At the pulsed spallation neutron source at LANSCE, 270 ns long (base-to-base) pulses of 800 MeV protons from a linear accelerator and proton storage ring produce neutron bursts at 20 Hz which are subsequently moderated. Collimation consisted of steel and borated polyethylene rings increasing from 2 cm inner diameter to 5 cm over a total length of 150 cm with a distance of ~ 750 cm from the smallest diameter of the collimator to the sample (see34 for more details on the beam line). The neutrons in each pulse arrive at the detector sorted by their energy, with higher energy neutrons arriving first. The time-of-flight from the moderator to the detector allows with the calibrated distance between moderator and detector to compute the velocity and kinetic energy of the neutron35. Tabulated neutron interaction cross sections are available in databases such as ENDF36. Many isotopes, especially isotopes heavier than ~ Zr, exhibit sharp increases in their neutron absorption cross section for specific neutron energies, so-called neutron absorption resonances37,38,39. Similar to optical spectroscopy, where an element can be identified by its optical emission or absorption spectrum, neutron resonance spectroscopy allows to identify isotopes present in transmission spectra by means of neutron resonance transmission analysis40. The neutron transmission T for neutrons of energy E is given by

$$T\left(E\right)=\frac{{I}_{s}\left(E\right)-{I}_{bs}(E)}{{I}_{o}\left(E\right)-{I}_{bo }(E)}={exp}^{-\sum_{i}{n}_{i}{\sigma }_{i}(E)},$$
(1)

whereby Is(E) is the intensity transmitted through the sample, Ibs(E) the background with sample in beam, Io(E) the incident or open beam intensity and Ibo(E) the background for the open beam. All of these intensities vary for each pixel of a 2D detector and therefore need to be measured pixel by pixel. In the exponent, the sum is running over each isotope present in the sample, with ni the areal density of the ith isotope, and σi(E) the cross section of the ith isotope for neutrons of energy E26,41. For the purpose of isotope density measurements, the cross section is assumed to be known, leaving the areal density as the only variable during the analysis using the SAMMY code17. This analysis has to be performed for each pixel of the detector where the sample is visible. In our case, a detector consisting of a multi-channel plate and a MediPix readout chip was utilized11 to record ~ 3000 frames per 50 ms pulse of the neutron source with a pixel size of 55 μm. The field of view is 512 × 512 pixels or 28.16 × 28.16 mm2.

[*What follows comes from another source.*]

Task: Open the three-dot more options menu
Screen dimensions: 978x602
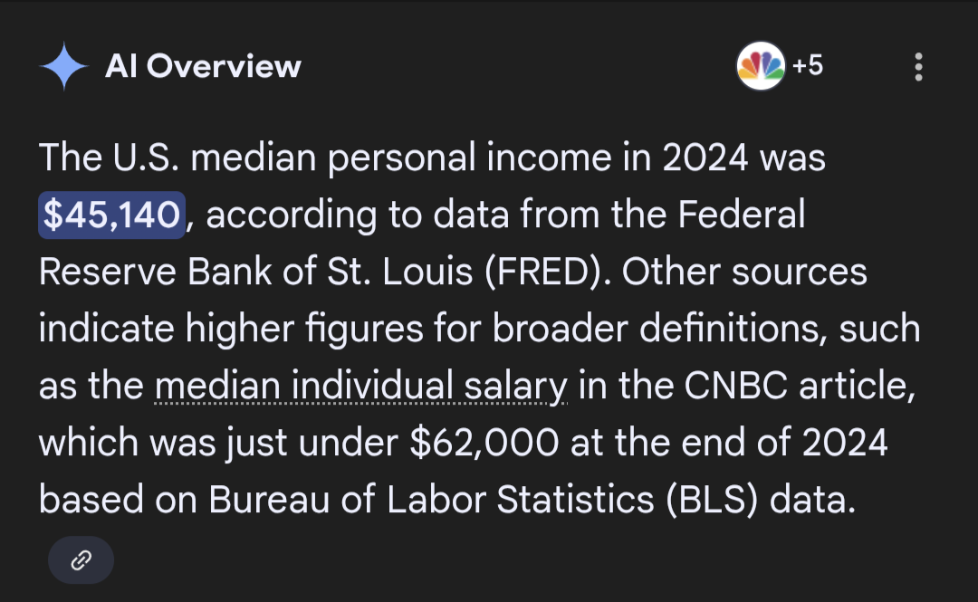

Errors in the transmission spectra for each pixel as shown in Fig. 1B,C were determined based on Poisson counting statistics for each pixel, i.e. sqrt(I) where I is the intensity. Each particle that is detected by the sensor activates on average ~ 4 pixels, incrementing the activated pixels by 1 grey-value. Individual frames corresponding to different time-of-flight were integrated for the duration of the experiment. For each frame, event overlap (pixel dead time) was negligible. Therefore, as an approximation, the total number of particles measured for each frame and pixel was assumed ~ 1/4 of the measured grey-value. Finally, applying error propagation to Eq. (1), absolute errors for the transmission values T(E) were determined.